Asyl und Wegweisung; Verfügung des SEM vom 27. März 2025 / N (...).
Entscheiddatum: 23.09.2025Publikationsdatum: 17.10.2025
Bundesverwaltungsgericht Tribunal administratif fédéral Tribunale amministrativo federale Tribunal administrativ federal Abteilung V E-3043/2025
Urteil vom 23. September 2025 Besetzung Einzelrichter Richter Lorenz Noli, mit Zustimmung von Richterin Jeannine Scherrer-Bänziger, Gerichtsschreiber Daniel Merkli. Parteien A._______, geboren am (...), B._______, geboren am (...), C._______, geboren am (...), alle Türkei, alle vertreten durch Hayriye Kamile Öncel Yigit, (...), Beschwerdeführende, gegen Staatssekretariat für Migration (SEM), Quellenweg 6, 3003 Bern, Vorinstanz. Gegenstand Asyl und Wegweisung; Verfügung des SEM vom 27. März 2025 / N (...).
A. Die Beschwerdeführenden suchten am 24. Oktober 2022 in der Schweiz um Asyl nach.
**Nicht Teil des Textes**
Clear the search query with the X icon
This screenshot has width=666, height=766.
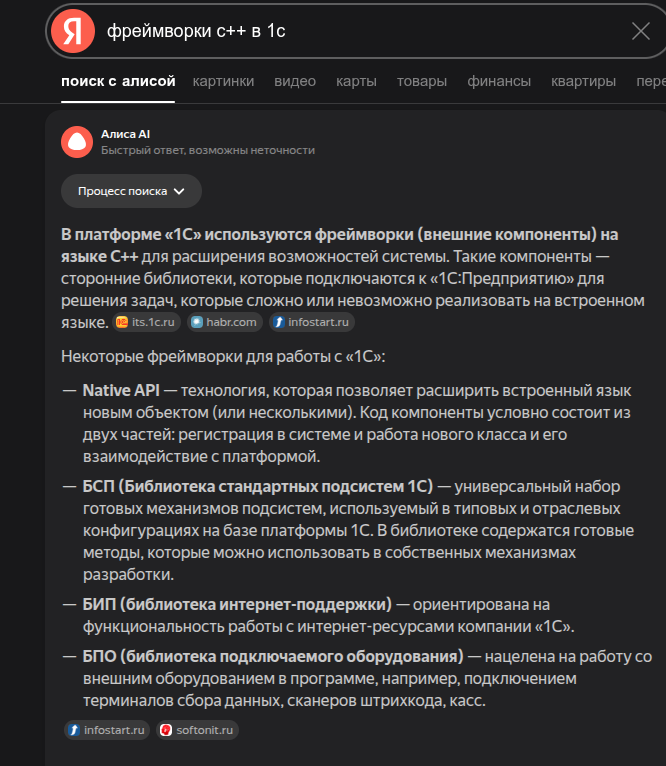(x=640, y=31)
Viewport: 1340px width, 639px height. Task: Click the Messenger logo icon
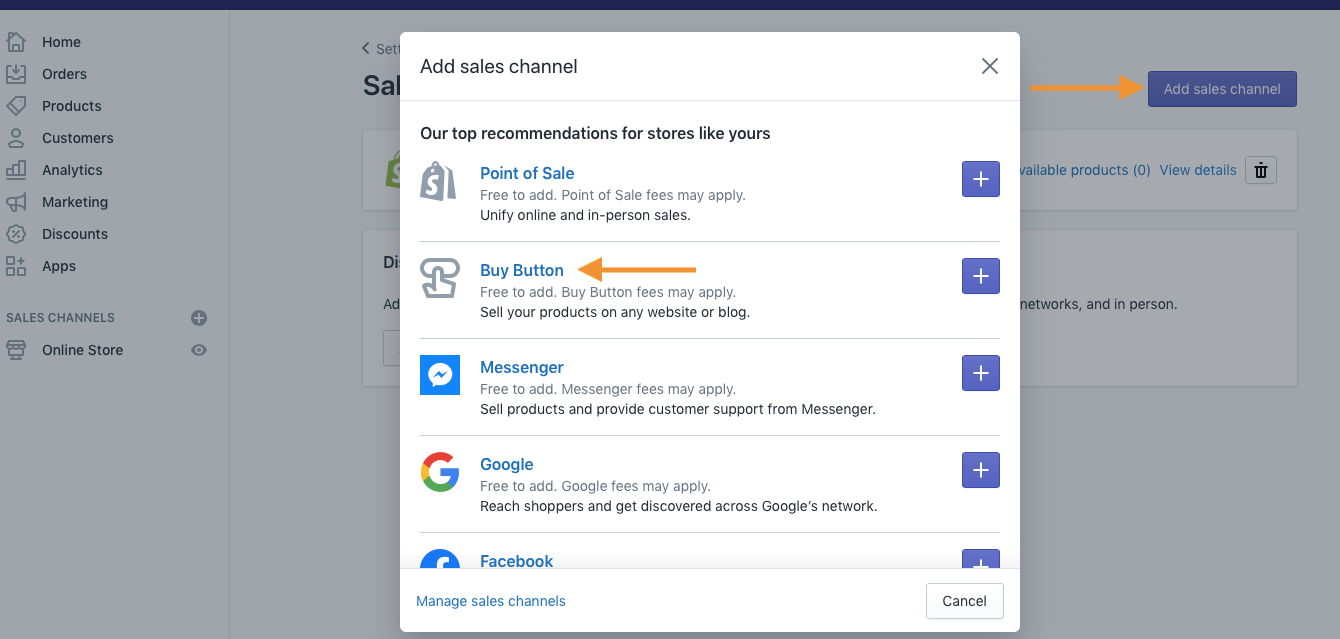[x=440, y=375]
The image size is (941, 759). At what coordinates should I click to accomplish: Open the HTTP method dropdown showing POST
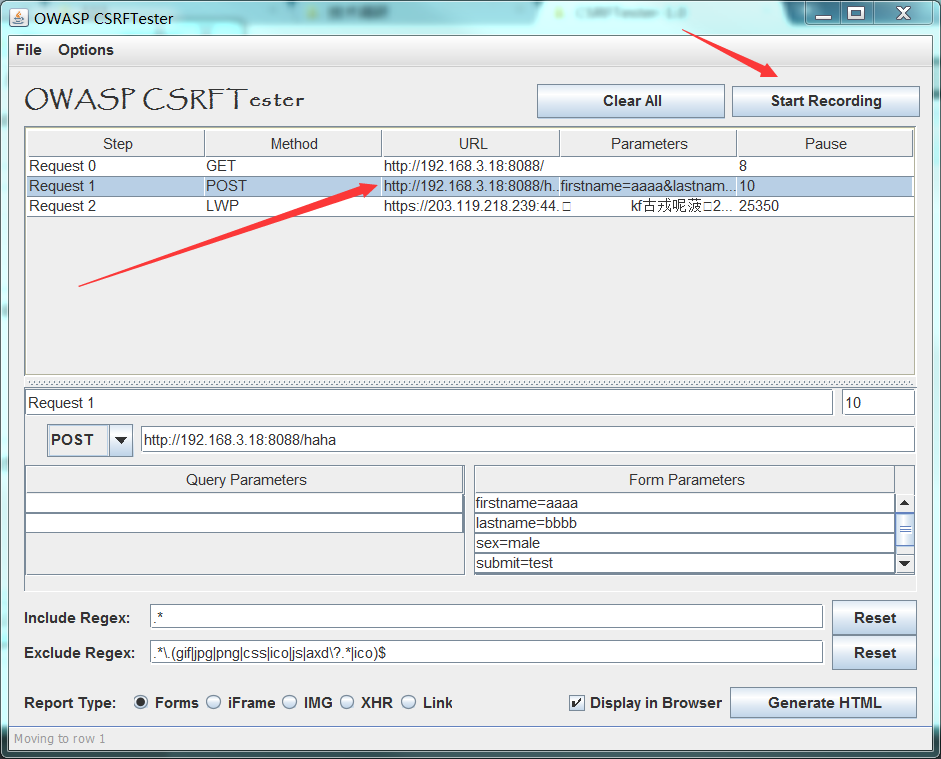(120, 439)
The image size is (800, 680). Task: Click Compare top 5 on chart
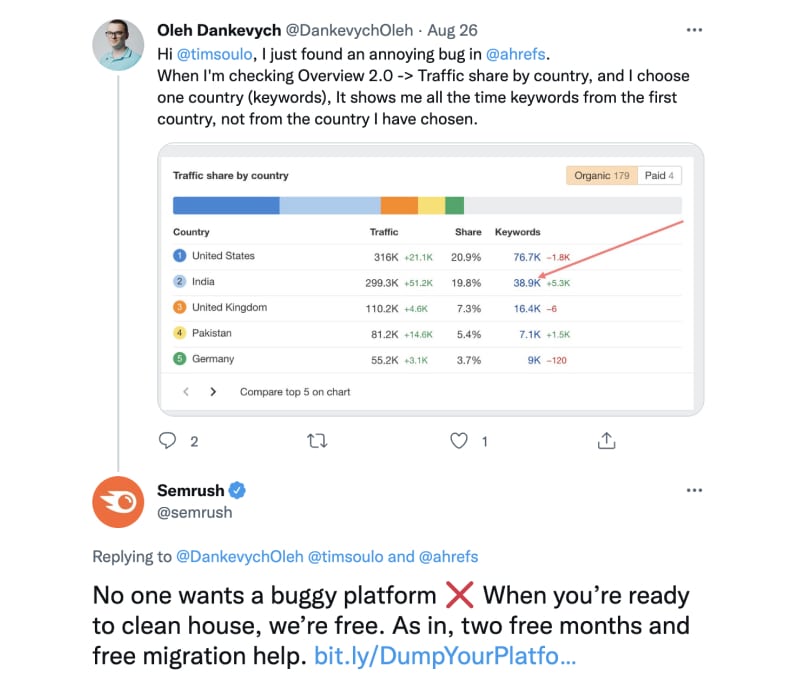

B. Im Rahmen der Anhörung vom 6. Januar 2023 machte der Beschwerdeführer A._______ (nachfolgend der Beschwerdeführer) zur Begründung des Asylgesuches im Wesentlichen geltend, er stamme aus einer politischen Familie. Aufgrund seiner alevitischen Abstammung habe er immer wieder Ausgrenzung erlebt. So sei er aufgrund seines Engagements für die türkische kommunistische Partei vom Gymnasium ausgeschlossen worden. Während des Studiums habe er damit begonnen, für die HDP tätig zu sein und sei schliesslich in den Vorstand gewählt worden. Am (...) November 2016 sei er festgenommen worden, nachdem die Polizei einen von ihm entsorgten Abfallsack mit Dokumenten der HDP entdeckt habe. Bei einer nachfolgenden Hausdurchsuchung sei die Polizei auf ein erst kürzlich verbotenes Buch gestossen, weshalb ein Verfahren wegen Propaganda für eine terroristische Organisation gegen ihn eröffnet worden sei. Im Rahmen des nachfolgenden Verfahrens sei er 2019 jedoch freigesprochen worden.
Gleichwohl sei sein Leben danach von Schikanen durch die Polizei geprägt gewesen. 2021 sei er am Flughafen Istanbul festgehalten und mit einer Meldepflicht belegt worden, als er ausgereist sei. 2022 habe er in Erfahrung bringen können, dass bei einer Vernehmung der Co-Präsidenten der lokalen HDP angeblich nach ihm gefragt worden sei. Wegen seines politischen Engagements und seiner Aktivitäten auf Social Media sei ihm Propaganda für die PKK vorgeworfen worden. Seit seiner Zeit am Gymnasium sei er auf Twitter, Facebook und Instagram aktiv gewesen und habe politische Inhalte gepostet.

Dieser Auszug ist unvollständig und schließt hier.